Syringe. Fluorescent. Privilege. Spellings for words like these don’t exactly roll off the tongue. Their silent, ambiguous, and unusual letters create mismatches between print and pronunciation that often lead to misspellings. So what’s a speller to do?
I say, focus on every letter, identify the unexpected bits, and create a special pronunciation of your own that makes the letters easier to remember. Don’t use the alternative pronunciation in conversation, but lean on it all you want when writing. It’s just another bit of adhesive to stick the word in memory.
As an elementary school student, I often overpronounced words with tough-to-recall spellings when writing. For example, Wednesday always sounded more like windsday to me, putting me at risk of misspelling it. I knew this and would exaggerate the pronunciation to wed-nes-day (in my head) to help me spell it correctly. (I may or may not still do this today.)
Turns out. “Spelling pronunciations” are a thing. Many people slightly alter words’ pronunciations to better reflect their spellings when writing. And you would be smart to do so—and teach your kids to do so—because it works.

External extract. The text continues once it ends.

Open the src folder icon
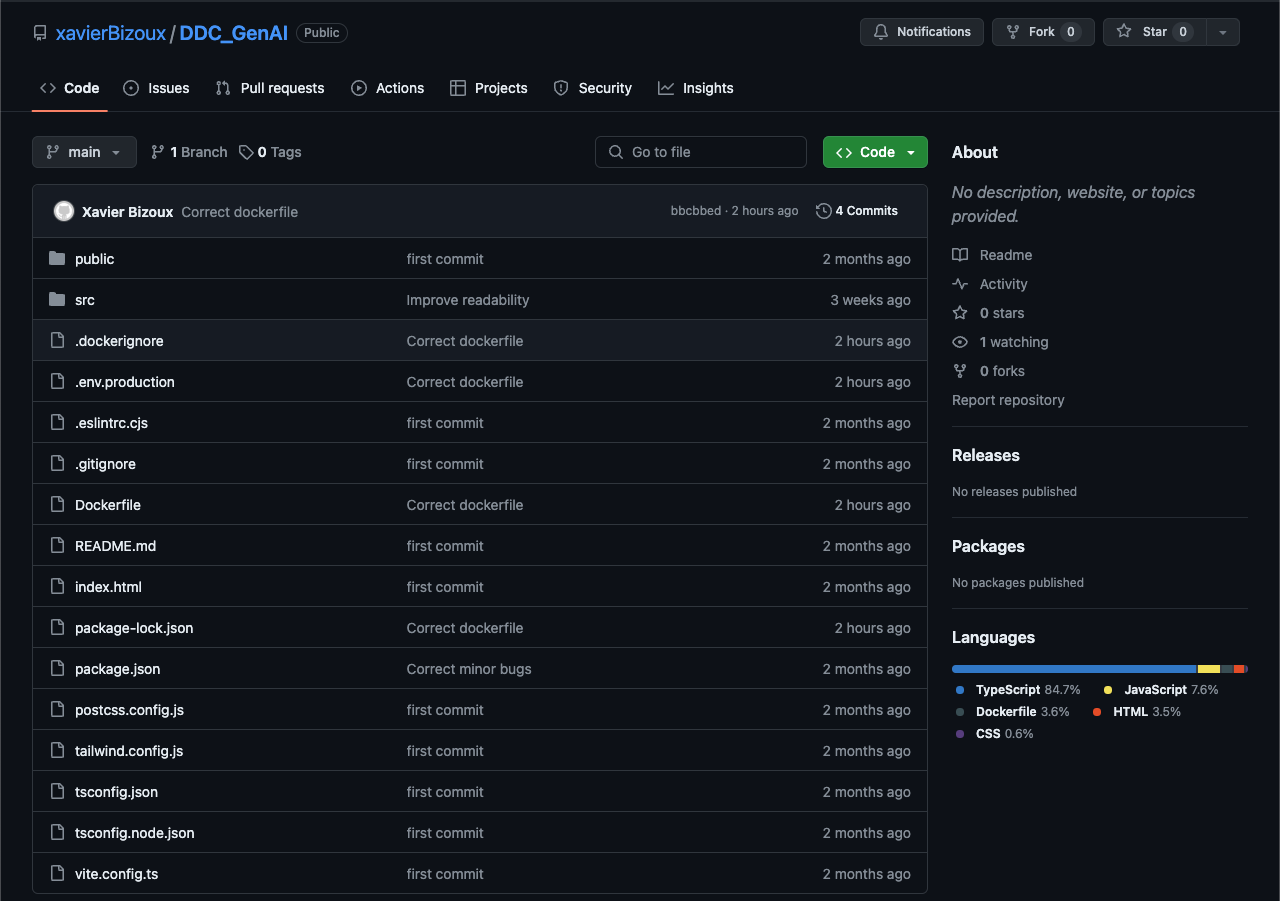Screen dimensions: 1280x901 [x=57, y=299]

Researchers have studied the so-called spelling pronunciations and found that they are effective mnemonic devices (memory aids). The strategy helps kids (and adults) to learn commonly misspelled words. And the method is particularly powerful for poorer spellers.
The speller holds two pronunciations in mind—the conventional one used in speech and a second one that’s a crutch for spelling. The latter pronunciation is essentially an attention device. It helps spellers focus on all the letters in a spelling. It boosts memory of letters that don’t map to sounds at all or in the expected manner.
The takeaway? Explicitly teach kids to use spelling pronunciations. It’s not the end-all-be-all of spelling strategies, but it’s a worthy addition to all of our toolkits. It takes an arsenal.